Model parameters not updating during training

karnation22 · December 4, 2018, 2:19am

Hello,

I’m currently a student doing offline character recognition, but there is an issue with the model.parameters() not updating during training. Here is a copy of my train_function and forward. I used F.log_softmax() for the forward, and nll_loss() for the loss function. All the intermediate tensors (output, input, loss, etc) appear to be correct. However, when computing “post - pre”, there is no update to the model parameters, which is very confusing.

print("shape coming in is "+str(x.shape))
x = F.max_pool2d(F.relu(self.conv1(x)), self.kernel)
print("shape after round 1 is "+ str(x.shape))
x = F.max_pool2d(F.relu(self.conv2(x)), self.kernel)
print("shape after round 2 is "+str(x.shape))
x = F.max_pool2d(F.relu(self.conv3(x)), self.kernel)
print("shape after round 3 is "+str(x.shape))
x = x.view(-1, self.flatten_features(x))
print("shape after round 4 view is "+str(x.shape))
x = F.relu(self.fc1(x))
print("shape after round 5 linear 1 is "+str(x.shape))
x = self.fc2(x)
print("shape after round 6 linear 2 is "+str(x.shape))
return F.log_softmax(x)

optimizer.zero_grad()
print(“OUTPUT: {}{}".format(output, output.shape))
loss = F.nll_loss(output, chin_char)
print("LOSS: {}{}”.format(loss,loss.shape))
pre = list(model.parameters())[0]
loss.backward()
optimizer.step()
post = list(model.parameters())[0]

vmirly1 · December 4, 2018, 2:40am

Can you provide the way you defined the optimizer? Maybe the parameters are not passed to the optimizer correctly. Also, what is the learning rate?
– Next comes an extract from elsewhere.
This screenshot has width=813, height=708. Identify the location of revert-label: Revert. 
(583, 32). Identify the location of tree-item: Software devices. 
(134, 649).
karnation22 · December 4, 2018, 2:42am

optimizer = optim.SGD(model.parameters(),lr=args.l_rate,momentum=args.momentum)

Learning rate is 0.01.

vmirly1 · December 4, 2018, 2:58am

It actually chanegs, but pre and post are the same because it’s not creating a new copy of the tensor values. Try printing them before and after the optimizer.step() line.

vmirly1 · December 4, 2018, 3:02am

I have a simple example for this:

>>> model = nn.Linear(4, 2)
>>> x = torch.randn(10, 4)
>>> y = torch.LongTensor([1, 0, 1, 1, 0, 1, 0, 1, 1, 1])
>>> optimizer = torch.optim.SGD(model.parameters(), lr=0.1, momentum=0.9)
>>> # compute the output
>>> out = F.log_softmax(model(x), dim=1)
>>> pre = list(model.parameters())[0]
>>> # print the parameters before update:
>>> print(pre)
Parameter containing:
tensor([[ 0.4893, -0.4020,  0.3605, -0.3534],
        [-0.3695,  0.3736,  0.1374,  0.3506]], requires_grad=True)

Now, we do the update step:

>>> optimizer.zero_grad()
>>> loss = F.nll_loss(out, y)
>>> loss.backward()
>>> optimizer.step()
>>> post = list(model.parameters())[0]
>>> print(pre)
Parameter containing:
tensor([[ 0.4812, -0.3906,  0.3314, -0.3524],
        [-0.3614,  0.3621,  0.1665,  0.3496]], requires_grad=True)
>>> print(post)
Parameter containing:
tensor([[ 0.4812, -0.3906,  0.3314, -0.3524],
        [-0.3614,  0.3621,  0.1665,  0.3496]], requires_grad=True)

So you can see that pre and post have the same values after the update step is performed, but the printed values of paramaters before the update are different.